Unfortunately, (as so often happens) the first thing I did didn’t work:

    #doesn't work
    dynamicCalcGDD <- function(df, temp_var, group_var, ...) {
        group_by_(df, group_var) %>%
        summarize_(var_mean = interp(~calcGDD(x, ...), x=as.name(temp_var)))
    }

Of course…, because ... is not evaluated correctly. And none of these lines work to replace it:

    #doesn't work!
    summarize_(var_mean = interp(~calcGDD(x, y), .values = list(x=as.name(temp_var), y = ...))) #doesn't work
    
    #doesn't work!!
    summarize_(var_mean = interp(~calcGDD(x, y), .values = list(x=as.name(temp_var), y = as.name(...)))) #doesn't work!
    
    #ARGBLRGHH!!
    vlist = list(...)
    fn_str = "calcGDD(x"
    for v in names(vlist) { #OMG a for loop
        fn_str = paste0(fn_str, ", " v, " = ", vlist[v])
    }
    fn_str = paste0(fn_str, ")")
    summarize_(var_mean = interp(fn_str, x=as.name(temp_var)))

Welcome to the wonderful world of… something. Anyway, as you can imagine I spent quite a while trying to figure out how to get this working, which eventually led to my swearing off programming, deciding to be a hobo, and finally posting the question I linked to at the beginning of this post to stack exchange.

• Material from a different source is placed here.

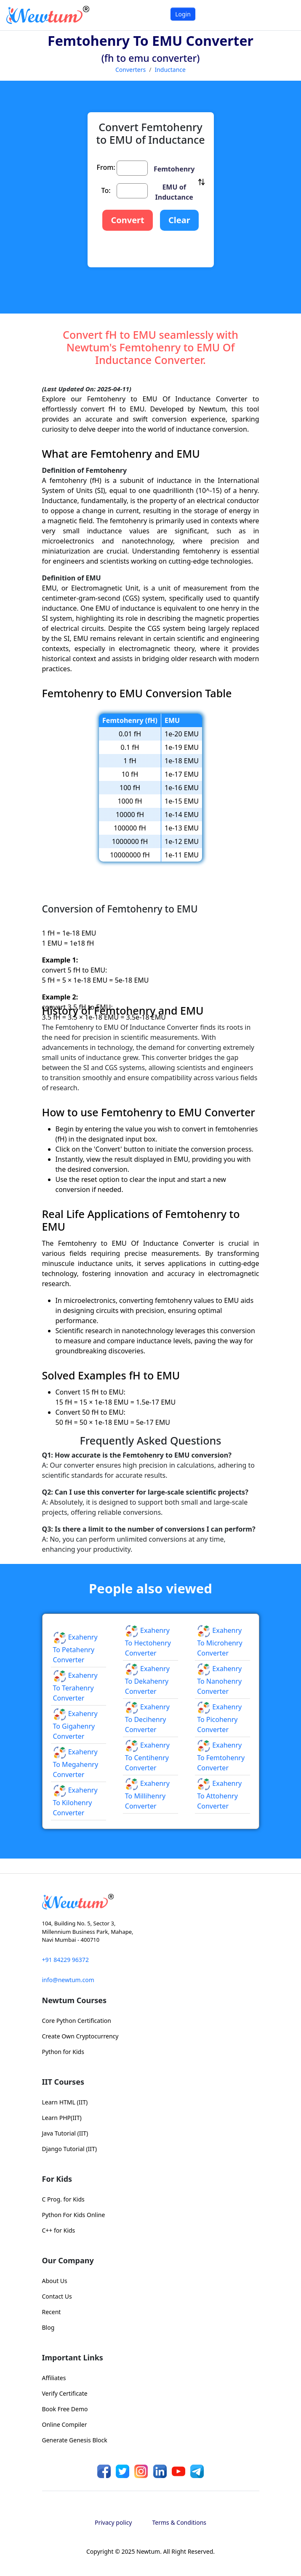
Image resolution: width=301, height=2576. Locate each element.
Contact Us (57, 2296)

The solution was less convoluted than I had imagined, and ends up using call and do.call:

    dynamicCalcGDD <- function(df, temp_var, group_var, ...) {
  
        #create the function call
        temp_var = as.name(substitute(temp_var))
        mycall = do.call(call, c('calcGDD', quote(temp_var), list(...)))
 
        #group, summarize, ungroup
        if (!missing(group_var)) df = group_by_(df, group_var)
        summarize_(df, gdd = lazy_(mycall, environment())) %>% ungroup()
    }

But why does it work? Well, call returns an unevaluated function call, in which a function itself is not evaluated, but all of the variables passed to it are. For example:

    v = c(1,2,3)
    call("mean", v)
    #>mean(c(1, 2, 3))

A simple test function reveals more:

    test_call <- function(a, b, ...) {
        print(call("calcGDD", quote(a), list(...)))
    }
    test_call("x", 5, c=1, d=2)
    #>calcGDD(a, list(c=1, d=2))

So by evaluating temp_var as a name and quoting it, the call in dyanimicCalcGDD returns: calcGDD(temp, <list of optional variables>). These then get evaluated by lazy_ in the summarize call. To annotate each line:

    
    dynamicCalcGDD <- function(df, temp_var, group_var, ...) {
  
        #create the function call
        temp_var = as.name(substitute(temp_var))                               #> temp_var becomes -> "temp" becomes -> temp
        mycall = do.call(call, c('calcGDD', quote(temp_var), list(...)))  #> do.call(calcGDD(temp, <optional vars>))
 
        #group, summarize, ungroup
        if (!missing(group_var)) df = group_by_(df, group_var)
        summarize_(df, gdd = lazy_(mycall, environment())) %>% ungroup() #call is evaluated
    }

If you’re here looking for help, I hope you found it. I know it definitely helped me to write this.